Following a referral from the Brussels Court of Appeal, on 5 June 2019 the ECJ confirmed that a voice over internet protocol (or VoIP) service known as SkypeOut is an ‘electronic communications service’ (ECS) and therefore subject to EU telecoms regulation. This ruling could have important implications for similar “over-the-top” (OTT) service providers across Europe.
What we already knew
- When interpreting EU law, the ECJ pays particular attention to the aim, purpose and context of EU law rather than focusing exclusively on the wording of provisions. EU telecoms law is no exception.
- Services provided by resellers are within scope. A service provider does not have to own the underlying infrastructure for the service to be classified as an ECS. All that matters is that the service provider is responsible vis-à-vis the end-users for transmission of the signal which ensures that they are supplied with the service.
- There is no one-stop-shop principle under EU telecoms law. ECS can be regulated by the authorities in each Member State in which the recipients of those services are resident.

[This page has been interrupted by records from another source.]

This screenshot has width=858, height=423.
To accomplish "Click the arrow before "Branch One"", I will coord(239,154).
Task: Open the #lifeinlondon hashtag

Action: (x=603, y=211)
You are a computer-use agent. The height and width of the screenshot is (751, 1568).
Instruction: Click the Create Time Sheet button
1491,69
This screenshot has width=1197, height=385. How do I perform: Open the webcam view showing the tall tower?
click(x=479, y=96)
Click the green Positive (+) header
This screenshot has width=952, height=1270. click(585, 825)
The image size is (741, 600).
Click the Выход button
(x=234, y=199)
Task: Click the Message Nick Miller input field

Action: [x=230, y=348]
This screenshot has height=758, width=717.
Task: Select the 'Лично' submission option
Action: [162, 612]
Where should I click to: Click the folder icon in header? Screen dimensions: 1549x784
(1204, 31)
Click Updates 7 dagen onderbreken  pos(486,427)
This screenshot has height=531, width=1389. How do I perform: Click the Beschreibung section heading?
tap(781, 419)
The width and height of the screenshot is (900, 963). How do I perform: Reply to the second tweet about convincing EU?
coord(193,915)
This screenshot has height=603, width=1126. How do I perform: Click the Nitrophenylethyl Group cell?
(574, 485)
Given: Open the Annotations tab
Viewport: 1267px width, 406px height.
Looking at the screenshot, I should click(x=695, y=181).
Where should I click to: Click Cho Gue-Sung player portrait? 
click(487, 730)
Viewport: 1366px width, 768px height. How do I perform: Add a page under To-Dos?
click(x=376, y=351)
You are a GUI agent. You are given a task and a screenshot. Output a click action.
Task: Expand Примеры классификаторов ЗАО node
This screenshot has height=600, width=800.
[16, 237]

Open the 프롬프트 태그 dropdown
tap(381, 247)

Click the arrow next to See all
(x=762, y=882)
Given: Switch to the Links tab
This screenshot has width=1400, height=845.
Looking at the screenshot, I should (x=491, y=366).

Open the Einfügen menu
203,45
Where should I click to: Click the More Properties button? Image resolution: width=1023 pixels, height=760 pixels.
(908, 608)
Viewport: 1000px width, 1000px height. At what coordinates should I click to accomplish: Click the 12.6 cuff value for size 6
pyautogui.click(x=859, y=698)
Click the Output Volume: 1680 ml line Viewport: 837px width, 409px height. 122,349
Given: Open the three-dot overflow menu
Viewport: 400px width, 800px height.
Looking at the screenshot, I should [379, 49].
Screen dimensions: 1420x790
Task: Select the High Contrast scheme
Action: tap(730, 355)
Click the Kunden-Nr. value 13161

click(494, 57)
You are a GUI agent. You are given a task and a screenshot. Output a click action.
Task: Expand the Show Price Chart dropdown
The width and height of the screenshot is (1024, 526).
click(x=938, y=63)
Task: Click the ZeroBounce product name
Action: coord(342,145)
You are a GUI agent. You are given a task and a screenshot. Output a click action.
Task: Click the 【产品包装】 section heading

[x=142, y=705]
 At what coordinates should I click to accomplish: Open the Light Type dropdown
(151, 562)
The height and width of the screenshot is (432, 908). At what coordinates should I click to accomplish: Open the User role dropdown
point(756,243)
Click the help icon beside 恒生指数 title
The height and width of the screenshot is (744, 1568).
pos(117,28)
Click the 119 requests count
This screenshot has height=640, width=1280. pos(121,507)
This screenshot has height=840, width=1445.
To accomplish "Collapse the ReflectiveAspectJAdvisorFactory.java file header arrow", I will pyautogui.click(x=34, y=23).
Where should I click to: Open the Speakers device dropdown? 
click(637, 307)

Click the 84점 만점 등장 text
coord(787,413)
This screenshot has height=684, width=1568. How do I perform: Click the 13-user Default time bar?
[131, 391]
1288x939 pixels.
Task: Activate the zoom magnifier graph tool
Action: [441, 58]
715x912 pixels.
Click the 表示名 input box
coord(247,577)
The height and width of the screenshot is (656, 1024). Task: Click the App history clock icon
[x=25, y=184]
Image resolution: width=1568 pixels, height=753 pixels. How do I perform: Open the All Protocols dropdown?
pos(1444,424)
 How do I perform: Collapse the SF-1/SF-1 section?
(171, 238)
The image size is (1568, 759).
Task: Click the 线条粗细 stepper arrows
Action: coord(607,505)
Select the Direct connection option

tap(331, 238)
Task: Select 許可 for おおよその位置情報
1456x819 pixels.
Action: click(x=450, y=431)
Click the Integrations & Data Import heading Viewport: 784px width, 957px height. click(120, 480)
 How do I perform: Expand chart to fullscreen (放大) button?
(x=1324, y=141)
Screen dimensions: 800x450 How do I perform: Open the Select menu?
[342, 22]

- The Body of European Regulators for Electronic Communications (BEREC) has for many years expressed the view that OTT services, such as VoIP, which permit inward and/or outward connections to the public switched telephone network (PSTN), should be considered ECS and subject to regulation.
What we now also know
- An OTT service can be considered an ECS where the service provider assumes responsibility for any part of the underlying conveyance. This will be the case where the service provider enters into interconnection agreements without which the service could not be provided.
- BEREC was right. The ECJ’s ruling specifically addresses VoIP services which permit outward connections to fixed or mobile numbers on the PSTN.
- It is not necessary for the service provider to assume contractual responsibility vis-à-vis its customers for that conveyance. Instead, it must be assessed whether a service provider assumes responsibility in practical terms, e.g. via interconnection agreements without which the service could not be provided. This means that one cannot simply contract out of the scope of EU telecoms regulation by excluding liability for conveyance, and closes a potential loophole.
- A service bundled with non-ECS can still be considered an ECS where it is “clearly distinct in its purpose and remains entirely autonomous in its operation”. This is the case even if provision of that service is dependent on prior-installation of other non-ECS.
Looking forward, one could say that the ruling merely hastens the inevitable, given the significant widening of the scope of ECS under the upcoming European Electronic Communications Code. However, the ruling still potentially has far reaching implications. These services could now be subject to a broad range of regulatory obligations in each Member State where the services are received. In addition, the ruling raises interesting questions around sanctions for past non-compliance and recoupment of past levies given that the law has arguably been settled in this area since the ECJ’s 2014 ruling in UPC DTH.
We also eagerly await the ECJ’s imminent ruling in the Gmail case which is due on 13 June and similarly raises a number of interesting questions.